Given a dataset, we will
1. explore the diabetes data set,
2. build a multilinear model with top 3 features that are closely correlated with the target,
3. create a Deep Neural Network with 3 hidden layers, and finally,
4. compare the models and discuss the results.

In [None]:
import pandas as pd
import numpy as np
import matplotlib.pyplot as plt
from sklearn import datasets
import seaborn as sns
import os

### 1. First of all, load and explore the data

In [None]:
# we will load the diabetes data set distributed with sklearn.
diabetes = datasets.load_diabetes()

# load data into a Pandas DataFrame when you need to do EDA.
df = pd.DataFrame(diabetes.data, columns=diabetes.feature_names)
df["target"] = diabetes.target

In [None]:
df = pd.DataFrame(diabetes.data, columns=diabetes.feature_names)
df["target"] = diabetes.target # only for plot the first figure.

In [None]:
print(diabetes.DESCR)

In [None]:
df.describe().T

In [None]:
df.info()

In [None]:
df

In [None]:
plt.figure(figsize=(15,10))
sns.heatmap(df.corr(), annot=True);

In [None]:
g = sns.pairplot(df[["target", "bmi", "bp", "s4", "s5"]])
g.map_lower(sns.kdeplot, levels=4, color=".2")

### 2. Build a multilinear regression model with top 3 correlated features
Top 3 features that are correlated with the target are bmi (0.59), s5 (0.57), and bp (0.44)

In [None]:
from sklearn.linear_model import LinearRegression
from sklearn.metrics import mean_squared_error, r2_score

X = df[['bmi',"bp", "s5"]]
y = df[["target"]]

multi_reg = LinearRegression()
multi_reg.fit(X, y)

y_pred = multi_reg.predict(X)

print('Coefficients:', multi_reg.coef_)
print('MSE:', mean_squared_error(y, y_pred) )
print('R-sq:', r2_score(y, y_pred) )

In [None]:
plt.scatter(y, y_pred)
plt.plot(y, y)

### 3. Build a Deep Neural Network with 3 hidden Dense layers with all the features.

In [None]:
import tensorflow as tf
from tensorflow import keras
from tensorflow.keras import Sequential
from tensorflow.keras.layers import Dense
from sklearn.preprocessing import StandardScaler
from sklearn.model_selection import train_test_split
from sklearn import datasets

In [None]:
diabetes = datasets.load_diabetes()
df = pd.DataFrame(diabetes.data, columns=diabetes.feature_names)
df["target"] = diabetes.target

In [None]:
X = df.drop("target", axis = 1)
y = df["target"]
X_train,X_test,y_train,y_test = train_test_split(X,y,test_size=0.3,random_state = 101)

In [None]:
X_train

In [None]:
# Neural network
model = Sequential()
model.add(Dense(12, input_dim=10, activation="relu"))
model.add(Dense(10, activation="relu"))
model.add(Dense(1))

# compile the model
model.compile(optimizer='adam', loss='mean_squared_error')
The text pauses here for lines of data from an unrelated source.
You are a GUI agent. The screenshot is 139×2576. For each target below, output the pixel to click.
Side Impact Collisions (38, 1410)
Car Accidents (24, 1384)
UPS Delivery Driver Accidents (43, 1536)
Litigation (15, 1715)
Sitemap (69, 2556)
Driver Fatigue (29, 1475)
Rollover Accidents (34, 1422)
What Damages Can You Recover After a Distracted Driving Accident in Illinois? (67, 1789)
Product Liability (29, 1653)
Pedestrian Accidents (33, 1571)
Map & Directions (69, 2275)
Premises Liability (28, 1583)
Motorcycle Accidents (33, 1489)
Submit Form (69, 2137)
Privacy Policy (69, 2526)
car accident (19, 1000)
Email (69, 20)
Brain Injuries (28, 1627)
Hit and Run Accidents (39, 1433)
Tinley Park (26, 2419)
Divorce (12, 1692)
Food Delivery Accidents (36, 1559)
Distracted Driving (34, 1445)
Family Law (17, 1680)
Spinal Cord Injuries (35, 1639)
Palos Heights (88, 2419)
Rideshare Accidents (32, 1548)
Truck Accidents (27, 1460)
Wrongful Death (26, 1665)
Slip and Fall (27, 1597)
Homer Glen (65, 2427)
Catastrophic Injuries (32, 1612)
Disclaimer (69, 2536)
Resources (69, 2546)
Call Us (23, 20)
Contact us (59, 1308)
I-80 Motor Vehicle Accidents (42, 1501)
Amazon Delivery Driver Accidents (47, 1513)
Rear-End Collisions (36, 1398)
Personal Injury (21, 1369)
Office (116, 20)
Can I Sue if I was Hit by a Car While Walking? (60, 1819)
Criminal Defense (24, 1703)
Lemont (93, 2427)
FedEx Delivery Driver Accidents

# train the model (set verbose to True to see the output)
model.fit(X_train, y_train, validation_split=0.2, epochs=400, verbose=False)

In [None]:
y_pred = model.predict(X_test)

In [None]:
from sklearn.metrics import mean_squared_error, r2_score

print('MSE:', mean_squared_error(y_test, y_pred) )

print('R-sq:', r2_score(y_test, y_pred) )

### 4. Comparing models
1. R2 - Multi-linear: 0.48008281990946056
2. R2 - Deep Learning: 0.4773411304310343

R2 score of the multi-linear method is comparable to that of the Deep Learning regressor. For the multi-linear method, we will need to manually extract the features. For this dataset, those 3 features give a relative good result, which is comparable to that from the Deep Learning method, which considers all the features.